St. Joseph’s Episcopal Church is a historic Black Episcopal church complex located in Fayetteville, Cumberland County, North Carolina. Chartered in 1873, it is the second-oldest Episcopal congregation in Fayetteville. The historic church building, located at the corner of Ramsey and Moore Streets, was constructed in 1896. It is a low, shingled, Queen Anne–style frame church incorporating English Gothic and Spanish architectural accents. Notable features include a three-part stained-glass window, a deeply projecting semi-octagonal chancel, and a steeply pitched main roof with exposed rafters. Also contributing to the historic character of the property are the Parish House and the Parsonage.

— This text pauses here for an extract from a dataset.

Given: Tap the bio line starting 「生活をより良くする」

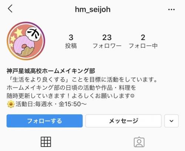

Beyond its architectural significance, St. Joseph’s has played a vital role in the educational and civil rights history of Fayetteville’s African American community. In its early years, the church served as a school for African American children at a time when educational opportunities were severely limited by segregation. The church also functioned as an important meeting place for the NAACP during the early twentieth century and was a hub for organizing and civic engagement. Prominent African American leaders, including W. E. B. Du Bois, visited St. Joseph’s in the 1920s and participated in or supported NAACP meetings held there.

St. Joseph’s Episcopal Church was listed on the National Register of Historic Places in 1982. As of 2023, the Rev. Dr. Skip Walker serves as Priest-in-Charge of St. Joseph’s.